Numerical investigation of solar impacts on canyon vortices and its dynamical generation mechanism

Abstract

With the booming concerns over urban heat island phenomenon, impacts of solar radiation on flow and temperature in street canyons have been revealed by some experimental and numerical investigations, where amplified single-vortex structures are found in shallow canyons in high-Re scenarios (Re ~ 107). Canyon surfaces are heated mainly by absorbing solar radiation, and street air is warmed primarily through thermal exchange with canyon surfaces. Most previous publications focus on simulations of flow regimes, pollutant dispersion and thermal comfort in canyon's microenvironments, while dynamical investigations on vortex genesis are vague and mostly emphasize analysis of dimensionless numbers.
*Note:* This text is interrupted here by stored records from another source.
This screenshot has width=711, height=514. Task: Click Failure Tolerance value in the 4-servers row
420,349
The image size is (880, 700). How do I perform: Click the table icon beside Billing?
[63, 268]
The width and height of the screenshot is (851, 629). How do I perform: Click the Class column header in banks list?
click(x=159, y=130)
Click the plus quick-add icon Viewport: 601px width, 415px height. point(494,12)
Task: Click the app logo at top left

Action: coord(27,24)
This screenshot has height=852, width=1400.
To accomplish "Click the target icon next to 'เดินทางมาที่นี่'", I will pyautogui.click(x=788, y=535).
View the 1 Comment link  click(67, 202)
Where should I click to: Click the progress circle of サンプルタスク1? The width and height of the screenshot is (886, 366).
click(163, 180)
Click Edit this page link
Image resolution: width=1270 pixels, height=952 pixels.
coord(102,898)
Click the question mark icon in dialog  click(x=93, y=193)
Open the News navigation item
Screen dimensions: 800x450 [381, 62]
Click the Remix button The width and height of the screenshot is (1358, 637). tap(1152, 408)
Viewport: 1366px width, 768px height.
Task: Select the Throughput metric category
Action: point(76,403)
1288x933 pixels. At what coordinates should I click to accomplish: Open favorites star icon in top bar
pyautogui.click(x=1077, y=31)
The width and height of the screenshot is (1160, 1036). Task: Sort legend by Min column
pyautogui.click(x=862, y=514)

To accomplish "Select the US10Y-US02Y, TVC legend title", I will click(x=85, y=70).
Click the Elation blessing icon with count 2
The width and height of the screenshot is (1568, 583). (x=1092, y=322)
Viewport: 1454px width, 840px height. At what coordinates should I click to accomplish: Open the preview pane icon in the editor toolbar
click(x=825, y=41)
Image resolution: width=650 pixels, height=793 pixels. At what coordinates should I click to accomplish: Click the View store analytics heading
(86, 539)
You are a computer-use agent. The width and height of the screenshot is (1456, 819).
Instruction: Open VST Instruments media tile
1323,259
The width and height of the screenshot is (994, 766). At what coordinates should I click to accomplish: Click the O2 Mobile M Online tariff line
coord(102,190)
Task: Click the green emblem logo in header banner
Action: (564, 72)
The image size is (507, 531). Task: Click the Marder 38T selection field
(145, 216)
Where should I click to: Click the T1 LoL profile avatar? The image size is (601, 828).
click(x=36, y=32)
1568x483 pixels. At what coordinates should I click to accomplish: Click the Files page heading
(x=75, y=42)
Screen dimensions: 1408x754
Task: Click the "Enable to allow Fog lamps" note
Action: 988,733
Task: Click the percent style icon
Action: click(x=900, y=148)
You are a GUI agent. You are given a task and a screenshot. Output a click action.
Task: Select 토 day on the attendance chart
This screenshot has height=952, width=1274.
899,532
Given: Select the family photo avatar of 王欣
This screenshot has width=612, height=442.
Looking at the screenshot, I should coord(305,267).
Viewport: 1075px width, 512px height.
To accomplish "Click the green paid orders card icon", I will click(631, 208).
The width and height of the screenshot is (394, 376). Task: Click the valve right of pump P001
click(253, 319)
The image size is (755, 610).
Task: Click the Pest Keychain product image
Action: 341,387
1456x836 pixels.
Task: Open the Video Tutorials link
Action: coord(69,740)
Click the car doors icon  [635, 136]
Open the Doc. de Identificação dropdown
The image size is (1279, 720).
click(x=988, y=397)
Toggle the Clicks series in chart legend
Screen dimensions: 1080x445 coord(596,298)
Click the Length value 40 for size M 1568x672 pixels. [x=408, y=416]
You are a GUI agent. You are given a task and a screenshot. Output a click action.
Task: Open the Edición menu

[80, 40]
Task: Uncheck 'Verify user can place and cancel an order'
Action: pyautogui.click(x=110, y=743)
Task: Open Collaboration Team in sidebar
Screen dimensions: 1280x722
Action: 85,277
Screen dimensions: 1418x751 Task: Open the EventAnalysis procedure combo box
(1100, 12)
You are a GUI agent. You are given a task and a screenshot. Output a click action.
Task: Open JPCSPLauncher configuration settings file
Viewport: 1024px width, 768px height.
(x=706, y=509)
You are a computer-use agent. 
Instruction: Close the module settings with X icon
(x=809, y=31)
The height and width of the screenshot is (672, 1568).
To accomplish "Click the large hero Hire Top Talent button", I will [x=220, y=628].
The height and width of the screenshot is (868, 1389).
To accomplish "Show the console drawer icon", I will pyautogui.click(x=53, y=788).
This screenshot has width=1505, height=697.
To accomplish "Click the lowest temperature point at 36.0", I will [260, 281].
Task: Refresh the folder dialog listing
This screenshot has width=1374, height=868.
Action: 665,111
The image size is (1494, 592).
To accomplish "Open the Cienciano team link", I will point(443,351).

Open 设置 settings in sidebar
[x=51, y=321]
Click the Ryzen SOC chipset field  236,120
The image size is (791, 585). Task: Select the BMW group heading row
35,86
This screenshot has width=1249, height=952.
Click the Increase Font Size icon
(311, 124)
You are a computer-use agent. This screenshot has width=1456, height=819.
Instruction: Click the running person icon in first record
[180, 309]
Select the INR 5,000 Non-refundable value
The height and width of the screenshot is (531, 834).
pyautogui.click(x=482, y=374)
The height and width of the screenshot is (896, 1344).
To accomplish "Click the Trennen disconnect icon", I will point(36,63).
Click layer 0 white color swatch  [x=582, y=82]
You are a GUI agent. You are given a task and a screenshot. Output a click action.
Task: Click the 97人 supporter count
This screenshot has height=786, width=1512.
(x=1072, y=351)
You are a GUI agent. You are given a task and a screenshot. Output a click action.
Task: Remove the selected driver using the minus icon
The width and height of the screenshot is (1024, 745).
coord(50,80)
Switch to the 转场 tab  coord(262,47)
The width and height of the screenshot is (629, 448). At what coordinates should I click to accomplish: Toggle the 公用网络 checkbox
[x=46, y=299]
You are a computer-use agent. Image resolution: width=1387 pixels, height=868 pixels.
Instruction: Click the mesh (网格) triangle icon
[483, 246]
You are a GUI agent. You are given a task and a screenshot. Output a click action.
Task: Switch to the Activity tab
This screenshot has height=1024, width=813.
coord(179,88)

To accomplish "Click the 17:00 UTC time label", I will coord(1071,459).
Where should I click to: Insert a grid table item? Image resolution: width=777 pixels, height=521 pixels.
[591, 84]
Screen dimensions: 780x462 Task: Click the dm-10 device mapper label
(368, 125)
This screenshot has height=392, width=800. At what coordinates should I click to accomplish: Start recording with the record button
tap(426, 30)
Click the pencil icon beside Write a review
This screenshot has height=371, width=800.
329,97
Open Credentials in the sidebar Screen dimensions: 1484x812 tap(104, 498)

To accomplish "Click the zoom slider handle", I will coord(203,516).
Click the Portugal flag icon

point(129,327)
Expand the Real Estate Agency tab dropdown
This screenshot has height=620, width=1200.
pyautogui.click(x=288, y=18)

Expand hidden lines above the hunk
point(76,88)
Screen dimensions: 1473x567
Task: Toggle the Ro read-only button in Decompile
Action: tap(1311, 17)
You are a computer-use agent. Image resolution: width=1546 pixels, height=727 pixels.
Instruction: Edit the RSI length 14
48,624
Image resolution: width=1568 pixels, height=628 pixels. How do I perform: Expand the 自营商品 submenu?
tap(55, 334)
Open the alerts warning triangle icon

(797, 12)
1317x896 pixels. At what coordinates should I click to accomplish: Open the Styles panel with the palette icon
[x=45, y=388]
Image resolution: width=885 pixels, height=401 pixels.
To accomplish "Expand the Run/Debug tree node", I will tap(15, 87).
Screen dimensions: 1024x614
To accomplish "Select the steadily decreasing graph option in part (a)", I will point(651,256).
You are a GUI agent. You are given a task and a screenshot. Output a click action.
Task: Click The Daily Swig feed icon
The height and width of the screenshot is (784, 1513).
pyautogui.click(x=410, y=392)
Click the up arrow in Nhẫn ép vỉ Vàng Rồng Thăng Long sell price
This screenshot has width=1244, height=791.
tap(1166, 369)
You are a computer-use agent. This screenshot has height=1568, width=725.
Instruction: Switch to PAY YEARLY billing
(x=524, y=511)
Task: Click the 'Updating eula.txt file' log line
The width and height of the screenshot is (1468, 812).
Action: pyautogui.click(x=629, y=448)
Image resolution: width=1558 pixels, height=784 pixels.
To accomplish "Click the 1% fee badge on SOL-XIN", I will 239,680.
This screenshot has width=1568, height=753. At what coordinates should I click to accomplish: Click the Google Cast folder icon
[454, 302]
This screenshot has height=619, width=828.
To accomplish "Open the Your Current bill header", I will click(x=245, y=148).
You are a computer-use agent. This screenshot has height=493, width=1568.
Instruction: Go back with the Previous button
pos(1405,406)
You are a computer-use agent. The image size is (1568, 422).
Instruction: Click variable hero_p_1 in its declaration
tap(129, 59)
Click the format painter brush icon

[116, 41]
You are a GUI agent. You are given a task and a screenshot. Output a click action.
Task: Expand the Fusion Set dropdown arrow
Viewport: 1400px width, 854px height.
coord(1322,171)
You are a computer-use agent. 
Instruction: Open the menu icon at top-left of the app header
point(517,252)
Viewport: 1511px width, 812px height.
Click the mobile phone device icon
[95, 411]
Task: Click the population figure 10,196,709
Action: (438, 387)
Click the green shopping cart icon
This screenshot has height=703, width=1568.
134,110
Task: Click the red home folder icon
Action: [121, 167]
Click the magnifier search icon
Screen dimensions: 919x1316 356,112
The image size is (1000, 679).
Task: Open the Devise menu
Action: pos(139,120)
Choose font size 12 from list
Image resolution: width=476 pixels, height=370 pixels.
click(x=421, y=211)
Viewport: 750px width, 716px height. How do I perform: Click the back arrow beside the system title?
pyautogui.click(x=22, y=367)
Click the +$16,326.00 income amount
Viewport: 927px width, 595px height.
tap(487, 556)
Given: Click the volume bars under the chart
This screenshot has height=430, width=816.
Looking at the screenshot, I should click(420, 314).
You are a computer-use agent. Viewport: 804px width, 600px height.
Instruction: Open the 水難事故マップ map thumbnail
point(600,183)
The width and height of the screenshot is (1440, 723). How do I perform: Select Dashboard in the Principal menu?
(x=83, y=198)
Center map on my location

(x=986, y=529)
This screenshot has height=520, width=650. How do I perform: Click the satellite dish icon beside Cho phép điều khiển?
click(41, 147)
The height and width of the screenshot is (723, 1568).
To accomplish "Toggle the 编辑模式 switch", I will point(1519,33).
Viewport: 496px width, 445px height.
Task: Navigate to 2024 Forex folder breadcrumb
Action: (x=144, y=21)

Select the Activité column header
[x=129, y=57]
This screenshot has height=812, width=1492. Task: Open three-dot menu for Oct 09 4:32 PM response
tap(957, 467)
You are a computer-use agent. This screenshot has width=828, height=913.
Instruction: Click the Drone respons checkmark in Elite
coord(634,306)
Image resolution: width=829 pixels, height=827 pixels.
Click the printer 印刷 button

This research will theoretically explore the impacts of solar radiation on vortex genesis over idealized two-dimensional urban canyons by coupling k-ε turbulence model and P-1 radiation model. A possible dynamical mechanism of canyon-vortex generation will be introduced based on baroclinic vortex generation theory. Result shows that, the activity of wind shear (momentum field) and buoyancy imbalance (thermal field) are mutual, and their activation have a prerequisite of low vertical wind-speed environment. Signal of disturbance wind shear is critical for main vortex maintenance and the genesis of secondary or corner vortices. This mechanism has been proved both by our steady- and unsteady-RANS simulation.